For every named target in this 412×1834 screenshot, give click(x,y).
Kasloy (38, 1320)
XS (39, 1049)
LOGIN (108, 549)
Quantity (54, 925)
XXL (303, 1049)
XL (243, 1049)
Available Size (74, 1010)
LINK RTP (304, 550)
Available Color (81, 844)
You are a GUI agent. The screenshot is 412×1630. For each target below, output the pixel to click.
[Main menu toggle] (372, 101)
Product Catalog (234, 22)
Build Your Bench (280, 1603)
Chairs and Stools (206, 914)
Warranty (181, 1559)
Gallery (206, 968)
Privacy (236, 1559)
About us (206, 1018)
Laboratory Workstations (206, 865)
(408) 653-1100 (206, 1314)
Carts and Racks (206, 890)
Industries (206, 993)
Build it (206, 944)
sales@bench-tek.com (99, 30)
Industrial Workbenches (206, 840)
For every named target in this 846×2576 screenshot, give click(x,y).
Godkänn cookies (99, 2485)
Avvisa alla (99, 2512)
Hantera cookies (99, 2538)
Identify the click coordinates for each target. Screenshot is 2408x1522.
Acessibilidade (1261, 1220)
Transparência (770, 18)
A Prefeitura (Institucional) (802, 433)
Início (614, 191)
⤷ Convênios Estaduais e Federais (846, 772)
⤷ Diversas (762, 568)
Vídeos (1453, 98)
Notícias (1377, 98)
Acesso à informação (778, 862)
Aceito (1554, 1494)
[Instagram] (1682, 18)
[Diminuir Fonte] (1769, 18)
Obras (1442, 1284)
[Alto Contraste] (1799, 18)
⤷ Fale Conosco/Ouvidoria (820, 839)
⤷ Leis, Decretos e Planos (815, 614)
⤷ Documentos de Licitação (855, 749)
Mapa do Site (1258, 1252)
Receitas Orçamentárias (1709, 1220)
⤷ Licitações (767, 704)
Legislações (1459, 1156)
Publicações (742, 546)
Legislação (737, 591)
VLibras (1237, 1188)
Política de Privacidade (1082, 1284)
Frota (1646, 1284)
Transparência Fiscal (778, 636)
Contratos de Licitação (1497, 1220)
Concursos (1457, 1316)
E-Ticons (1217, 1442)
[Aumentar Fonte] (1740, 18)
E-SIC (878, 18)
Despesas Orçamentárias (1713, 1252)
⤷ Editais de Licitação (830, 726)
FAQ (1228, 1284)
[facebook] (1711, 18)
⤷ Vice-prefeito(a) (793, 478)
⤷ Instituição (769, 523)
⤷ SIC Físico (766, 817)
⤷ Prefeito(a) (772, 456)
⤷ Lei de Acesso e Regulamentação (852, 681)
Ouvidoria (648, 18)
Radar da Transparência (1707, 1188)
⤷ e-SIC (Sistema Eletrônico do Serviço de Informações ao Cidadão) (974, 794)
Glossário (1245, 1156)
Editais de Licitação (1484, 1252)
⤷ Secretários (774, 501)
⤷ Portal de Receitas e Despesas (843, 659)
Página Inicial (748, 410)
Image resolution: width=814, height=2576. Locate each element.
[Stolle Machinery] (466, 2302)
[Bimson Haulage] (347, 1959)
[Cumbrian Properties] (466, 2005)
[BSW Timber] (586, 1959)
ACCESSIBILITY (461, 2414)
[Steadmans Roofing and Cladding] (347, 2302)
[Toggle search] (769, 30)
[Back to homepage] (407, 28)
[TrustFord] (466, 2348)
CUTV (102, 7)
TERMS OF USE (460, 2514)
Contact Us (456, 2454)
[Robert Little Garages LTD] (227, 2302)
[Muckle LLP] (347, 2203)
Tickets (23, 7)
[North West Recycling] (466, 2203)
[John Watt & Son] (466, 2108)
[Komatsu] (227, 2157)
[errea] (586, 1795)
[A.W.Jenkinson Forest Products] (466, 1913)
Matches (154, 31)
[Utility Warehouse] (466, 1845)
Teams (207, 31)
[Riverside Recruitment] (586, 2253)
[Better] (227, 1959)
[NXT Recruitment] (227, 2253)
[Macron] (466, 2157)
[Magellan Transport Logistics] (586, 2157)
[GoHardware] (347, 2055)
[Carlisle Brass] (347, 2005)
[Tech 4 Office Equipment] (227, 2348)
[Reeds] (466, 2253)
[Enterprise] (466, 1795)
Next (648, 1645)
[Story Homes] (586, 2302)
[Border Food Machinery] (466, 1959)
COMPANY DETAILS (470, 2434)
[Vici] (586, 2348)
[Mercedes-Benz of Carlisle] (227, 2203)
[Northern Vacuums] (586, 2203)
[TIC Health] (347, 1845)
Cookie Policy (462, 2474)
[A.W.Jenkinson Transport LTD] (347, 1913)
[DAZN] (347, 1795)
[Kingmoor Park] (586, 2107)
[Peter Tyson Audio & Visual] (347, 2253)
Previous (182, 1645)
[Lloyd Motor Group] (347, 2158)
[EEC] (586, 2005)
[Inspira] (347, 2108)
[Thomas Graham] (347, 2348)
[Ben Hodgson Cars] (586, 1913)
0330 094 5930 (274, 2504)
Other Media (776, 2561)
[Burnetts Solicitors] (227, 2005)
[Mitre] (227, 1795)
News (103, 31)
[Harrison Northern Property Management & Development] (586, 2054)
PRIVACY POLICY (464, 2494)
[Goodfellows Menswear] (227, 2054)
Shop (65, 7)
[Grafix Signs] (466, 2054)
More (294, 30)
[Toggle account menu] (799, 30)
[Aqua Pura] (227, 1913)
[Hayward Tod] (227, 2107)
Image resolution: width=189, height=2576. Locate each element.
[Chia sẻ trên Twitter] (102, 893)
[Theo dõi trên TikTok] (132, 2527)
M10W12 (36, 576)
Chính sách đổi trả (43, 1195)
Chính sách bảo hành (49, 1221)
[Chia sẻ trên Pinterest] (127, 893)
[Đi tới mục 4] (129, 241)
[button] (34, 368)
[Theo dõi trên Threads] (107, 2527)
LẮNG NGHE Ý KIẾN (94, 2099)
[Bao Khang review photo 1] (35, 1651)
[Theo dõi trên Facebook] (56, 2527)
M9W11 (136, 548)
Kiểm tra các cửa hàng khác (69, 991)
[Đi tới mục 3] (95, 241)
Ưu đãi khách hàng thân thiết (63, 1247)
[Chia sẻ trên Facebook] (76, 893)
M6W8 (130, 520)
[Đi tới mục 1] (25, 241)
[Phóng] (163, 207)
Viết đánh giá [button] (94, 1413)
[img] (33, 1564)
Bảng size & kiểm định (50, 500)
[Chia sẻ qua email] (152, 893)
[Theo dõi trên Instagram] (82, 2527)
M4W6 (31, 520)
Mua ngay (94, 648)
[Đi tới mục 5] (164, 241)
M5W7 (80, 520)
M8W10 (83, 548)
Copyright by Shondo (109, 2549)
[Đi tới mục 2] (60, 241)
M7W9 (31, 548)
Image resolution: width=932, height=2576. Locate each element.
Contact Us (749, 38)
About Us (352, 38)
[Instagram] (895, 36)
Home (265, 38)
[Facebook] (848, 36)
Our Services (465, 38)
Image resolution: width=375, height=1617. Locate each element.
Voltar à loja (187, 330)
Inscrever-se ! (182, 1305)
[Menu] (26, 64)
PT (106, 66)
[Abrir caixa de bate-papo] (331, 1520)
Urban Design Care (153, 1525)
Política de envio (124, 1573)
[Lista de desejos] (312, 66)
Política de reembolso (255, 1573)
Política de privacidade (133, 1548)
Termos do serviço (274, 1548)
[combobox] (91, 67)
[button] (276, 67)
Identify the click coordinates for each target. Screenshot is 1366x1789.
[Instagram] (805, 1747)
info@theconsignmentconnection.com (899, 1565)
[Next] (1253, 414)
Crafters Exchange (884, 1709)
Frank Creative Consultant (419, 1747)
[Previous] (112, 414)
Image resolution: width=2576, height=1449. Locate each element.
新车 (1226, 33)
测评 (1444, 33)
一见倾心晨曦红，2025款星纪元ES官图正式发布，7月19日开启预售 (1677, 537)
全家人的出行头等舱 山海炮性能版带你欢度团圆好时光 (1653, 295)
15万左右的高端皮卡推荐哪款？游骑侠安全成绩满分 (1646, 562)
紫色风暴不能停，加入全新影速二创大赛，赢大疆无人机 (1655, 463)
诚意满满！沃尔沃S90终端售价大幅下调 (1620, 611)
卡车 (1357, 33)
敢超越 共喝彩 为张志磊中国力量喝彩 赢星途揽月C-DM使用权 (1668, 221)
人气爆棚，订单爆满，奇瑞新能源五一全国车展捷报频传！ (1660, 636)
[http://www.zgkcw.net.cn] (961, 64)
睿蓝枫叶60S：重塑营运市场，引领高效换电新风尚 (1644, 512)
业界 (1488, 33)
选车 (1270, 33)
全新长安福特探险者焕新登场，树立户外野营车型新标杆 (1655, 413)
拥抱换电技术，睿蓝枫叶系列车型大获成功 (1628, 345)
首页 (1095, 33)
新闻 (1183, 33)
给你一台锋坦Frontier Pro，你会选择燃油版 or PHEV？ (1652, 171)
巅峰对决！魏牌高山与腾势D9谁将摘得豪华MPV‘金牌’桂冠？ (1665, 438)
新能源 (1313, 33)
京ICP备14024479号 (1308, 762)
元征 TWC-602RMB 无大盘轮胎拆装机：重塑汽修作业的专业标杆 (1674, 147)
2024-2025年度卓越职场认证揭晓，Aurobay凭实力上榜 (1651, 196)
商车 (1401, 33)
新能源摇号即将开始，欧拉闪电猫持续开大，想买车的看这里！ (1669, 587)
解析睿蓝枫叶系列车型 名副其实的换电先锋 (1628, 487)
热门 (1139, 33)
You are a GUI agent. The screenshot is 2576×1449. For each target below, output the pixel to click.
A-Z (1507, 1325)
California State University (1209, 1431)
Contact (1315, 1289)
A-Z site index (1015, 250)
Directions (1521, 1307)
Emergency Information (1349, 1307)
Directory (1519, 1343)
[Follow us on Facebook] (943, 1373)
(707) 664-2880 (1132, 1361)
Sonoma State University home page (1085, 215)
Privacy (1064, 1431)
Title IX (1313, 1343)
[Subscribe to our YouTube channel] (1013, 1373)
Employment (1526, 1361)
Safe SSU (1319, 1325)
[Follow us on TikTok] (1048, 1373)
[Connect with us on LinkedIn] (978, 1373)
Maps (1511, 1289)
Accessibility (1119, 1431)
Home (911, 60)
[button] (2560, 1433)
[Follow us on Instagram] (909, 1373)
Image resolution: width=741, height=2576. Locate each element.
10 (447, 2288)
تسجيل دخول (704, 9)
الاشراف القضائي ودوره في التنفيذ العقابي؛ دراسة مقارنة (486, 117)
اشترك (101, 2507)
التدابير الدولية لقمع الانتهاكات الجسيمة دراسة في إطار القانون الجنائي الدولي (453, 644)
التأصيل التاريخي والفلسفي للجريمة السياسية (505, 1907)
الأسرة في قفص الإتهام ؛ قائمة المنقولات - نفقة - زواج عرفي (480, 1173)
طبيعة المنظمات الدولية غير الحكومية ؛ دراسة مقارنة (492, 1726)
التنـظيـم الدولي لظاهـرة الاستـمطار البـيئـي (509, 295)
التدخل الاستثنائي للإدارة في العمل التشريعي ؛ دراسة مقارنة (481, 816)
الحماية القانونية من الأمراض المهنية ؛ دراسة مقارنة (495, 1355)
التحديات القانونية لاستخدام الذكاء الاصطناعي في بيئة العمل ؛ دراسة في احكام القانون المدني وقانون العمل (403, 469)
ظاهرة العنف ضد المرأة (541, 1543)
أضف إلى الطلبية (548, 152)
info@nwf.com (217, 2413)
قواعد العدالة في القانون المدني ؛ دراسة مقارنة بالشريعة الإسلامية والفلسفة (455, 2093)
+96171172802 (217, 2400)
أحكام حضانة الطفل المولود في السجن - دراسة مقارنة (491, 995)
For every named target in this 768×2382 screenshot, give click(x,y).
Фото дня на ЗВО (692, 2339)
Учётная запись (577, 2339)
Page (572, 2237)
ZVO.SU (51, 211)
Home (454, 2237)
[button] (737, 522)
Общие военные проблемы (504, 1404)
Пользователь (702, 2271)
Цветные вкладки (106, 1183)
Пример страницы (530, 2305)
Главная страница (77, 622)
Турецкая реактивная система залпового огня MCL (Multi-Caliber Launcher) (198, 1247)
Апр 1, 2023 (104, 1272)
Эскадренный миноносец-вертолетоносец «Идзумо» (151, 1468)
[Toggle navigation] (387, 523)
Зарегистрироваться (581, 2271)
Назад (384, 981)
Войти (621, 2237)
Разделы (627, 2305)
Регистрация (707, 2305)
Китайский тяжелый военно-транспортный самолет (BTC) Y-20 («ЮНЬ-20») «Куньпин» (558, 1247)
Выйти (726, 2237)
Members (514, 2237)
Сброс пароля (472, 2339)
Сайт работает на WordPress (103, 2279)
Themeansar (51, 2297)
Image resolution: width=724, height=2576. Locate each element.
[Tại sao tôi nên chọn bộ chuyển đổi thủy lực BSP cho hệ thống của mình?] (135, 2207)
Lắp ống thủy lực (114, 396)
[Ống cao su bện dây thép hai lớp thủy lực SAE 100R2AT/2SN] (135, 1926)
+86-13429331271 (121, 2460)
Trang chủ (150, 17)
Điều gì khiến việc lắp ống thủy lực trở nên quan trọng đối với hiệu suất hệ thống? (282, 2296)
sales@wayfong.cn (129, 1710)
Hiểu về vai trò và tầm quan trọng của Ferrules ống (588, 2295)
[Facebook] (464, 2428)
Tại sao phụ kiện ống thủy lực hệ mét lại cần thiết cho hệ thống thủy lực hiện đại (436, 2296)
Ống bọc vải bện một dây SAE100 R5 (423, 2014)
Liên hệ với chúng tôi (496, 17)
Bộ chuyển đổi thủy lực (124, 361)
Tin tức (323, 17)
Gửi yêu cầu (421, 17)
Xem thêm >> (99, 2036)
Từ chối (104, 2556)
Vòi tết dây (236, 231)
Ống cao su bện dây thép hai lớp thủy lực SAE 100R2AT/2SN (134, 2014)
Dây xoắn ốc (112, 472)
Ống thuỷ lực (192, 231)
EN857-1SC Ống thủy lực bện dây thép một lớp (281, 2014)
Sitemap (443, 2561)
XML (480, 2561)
^^^^^^^^^^^^^^^^
» **PROBLEM TO SOLVE**
Above are records; repeat only the lines starting at the line with "一见倾心晨曦红，2025款星纪元ES官图正式发布，7月19日开启预售 (1677, 537)" and ending at the line with "[http://www.zgkcw.net.cn] (961, 64)", exactly as they appear, both included.

» **ANSWER FOR THE TASK**
一见倾心晨曦红，2025款星纪元ES官图正式发布，7月19日开启预售 (1677, 537)
全家人的出行头等舱 山海炮性能版带你欢度团圆好时光 (1653, 295)
15万左右的高端皮卡推荐哪款？游骑侠安全成绩满分 (1646, 562)
紫色风暴不能停，加入全新影速二创大赛，赢大疆无人机 (1655, 463)
诚意满满！沃尔沃S90终端售价大幅下调 (1620, 611)
卡车 (1357, 33)
敢超越 共喝彩 为张志磊中国力量喝彩 赢星途揽月C-DM使用权 (1668, 221)
人气爆棚，订单爆满，奇瑞新能源五一全国车展捷报频传！ (1660, 636)
[http://www.zgkcw.net.cn] (961, 64)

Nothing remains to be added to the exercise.